MANHATTAN (1979) - While making INTERIORS, Allen told D.P. Gordon Willis that he wanted to make a black & white widescreen movie in which New York City became a character like in the movies with which he grew up. And he wanted the music of George Gershwin to heighten the beauty of the city. Well, he pulled that off, and back with Marshall Brickman as a writing collaborator, he came up with a rather conventional "serious comedy", minus the fragmented style that made ANNIE HALL so exceptional. MANHATTAN was the first Allen film I didn't see in a theater. Having felt burned by INTERIORS, I didn't feel the need to see Allen's new film, but finally caught it on Pay-TV. Instead of seeming inspired by Ingmar Bergman, MANHATTAN reminds one of Jean-Luc Godard with couples continuing to talk to each other while walking off-camera in long takes. As usual, many felt that Allen's movie was autobiographical, even though he plays a father whose wife left him for another woman and wrote a book about their divorce.  As Ralph Rosenblum had retired as a film editor, his former assistant Susan E. Morse stepped in to become another long time Allen collaborator. Michael Murphy (from THE FRONT), Diane Keaton, Meryl Streep, Michael O'Donoghue (from Saturday Night Live), Wallace Shawn (in his film debut), Tisa Farrow, Bella Abzug and Anne Byrne were among the on-screen collaborators. Karen Allen and Frances Conroy also appear, but not so that you could recognize them.

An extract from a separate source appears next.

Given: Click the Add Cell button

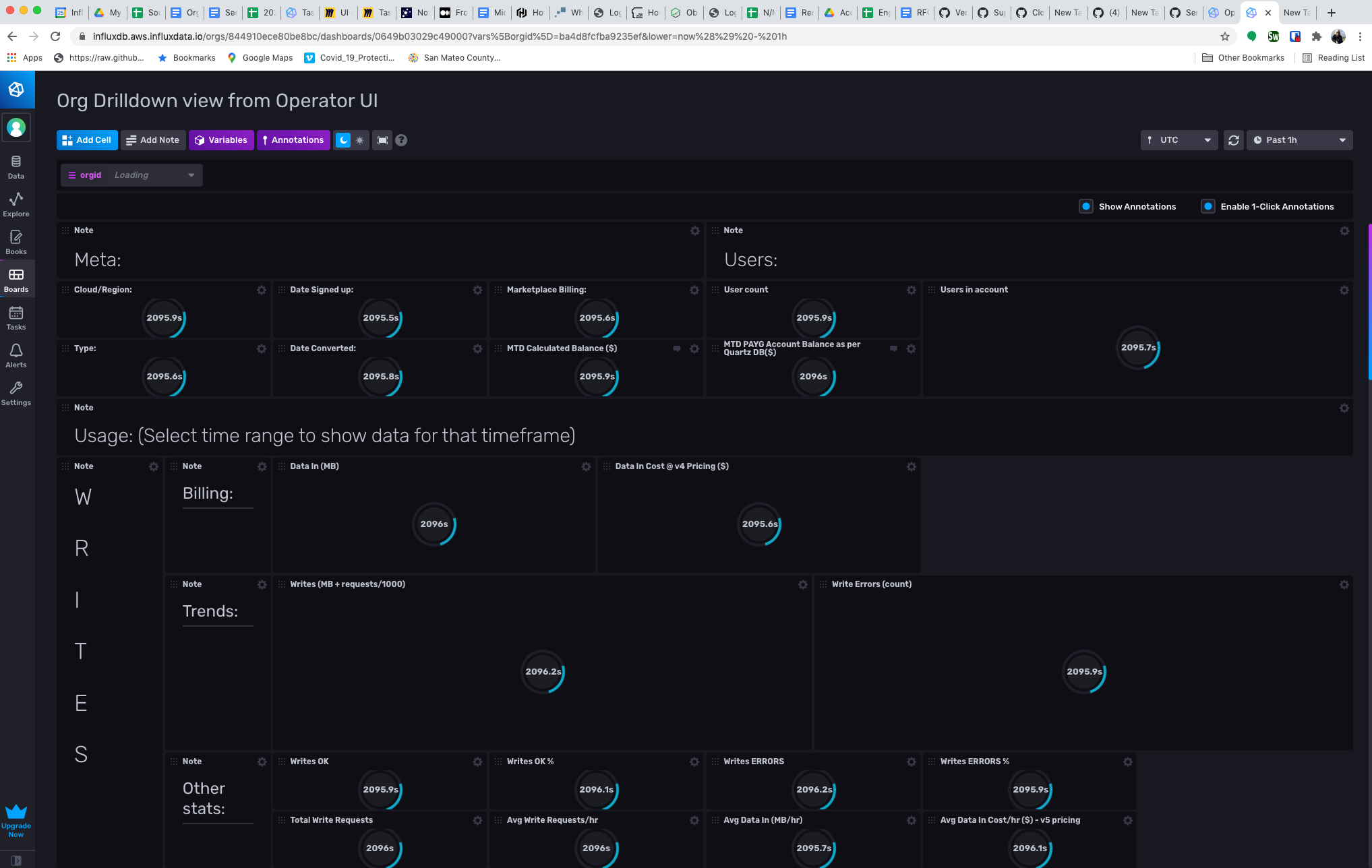Looking at the screenshot, I should [86, 140].
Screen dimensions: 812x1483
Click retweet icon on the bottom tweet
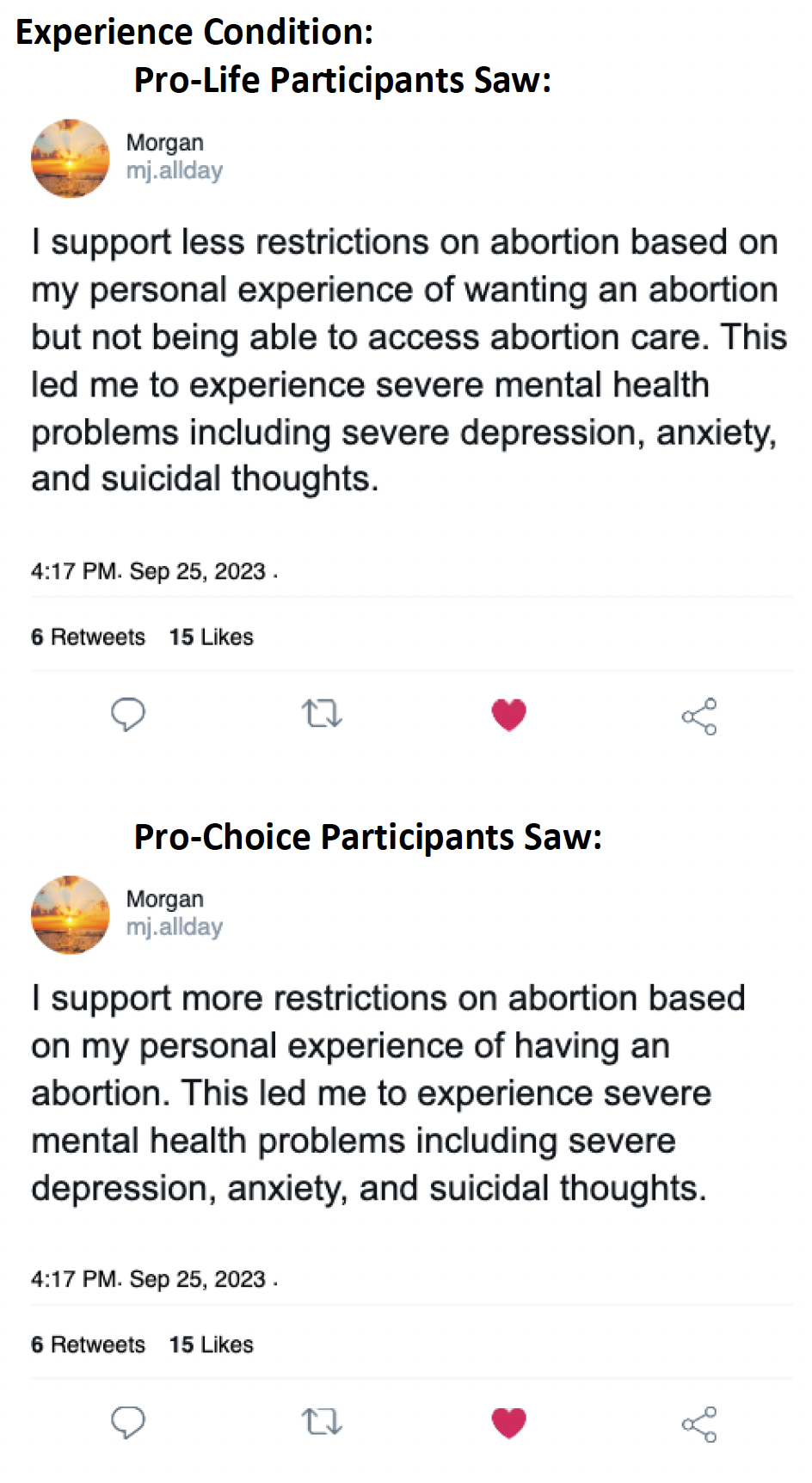pos(322,1422)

STARDUST MEMORIES (1980) - Having regained an audience with MANHATTAN, Woody Allen seemed to want to return to the idea of ANHEDONIA and once again attempt a stream-of-consciousness film. This time the film is in black and white and more closely modeled on director Federico Fellini's 8 1/2. When this first opened, many critics felt that the film was a slap in the face to Allen's fans and they were offended. Again many felt that the film was autobiographical. The bad reviews kept me from seeing it theatrically, but when I did see it I was completely captivated by the unnerving scenes with Charlotte Rampling. This was effective drama and, unlike INTERIORS, Allen wasn't adverse to spiking the drama with some humor. The apartment's blown up wallpaper of horrific news events again brought to mind Jean-Luc Godard as well as the extended closeups of Rampling, Marie-Christine Barrault and Jessica Harper, who returned from LOVE AND DEATH. Tony Roberts appears to be playing the same character he had in ANNIE HALL, though this time he's with Playboy Playmate Candy Loving. Joan Neuman, who played Allen's mother in ANNIE HALL, returns as pretty much the same character here. Sharon Stone made her film debut here, while Christina Engelhardt - who recently announced she had written a memoir about the affair she was having with Allen at this time - was an extra. Louise Lasser appeared without credit as Allen's secretary, while Laraine Newman also appeared without credit. John Doumanian, who was an agent for Allen's jazz band and had bits in ANNIE HALL and MANHATTAN, put in an appearance. While there was no mistaking Daniel Stern in his role, Cindy Gibb was credited as Young Girl Fan, but you can't make her out. Nor can you identify Brent Spiner, but film critic Judith Crist even had lines.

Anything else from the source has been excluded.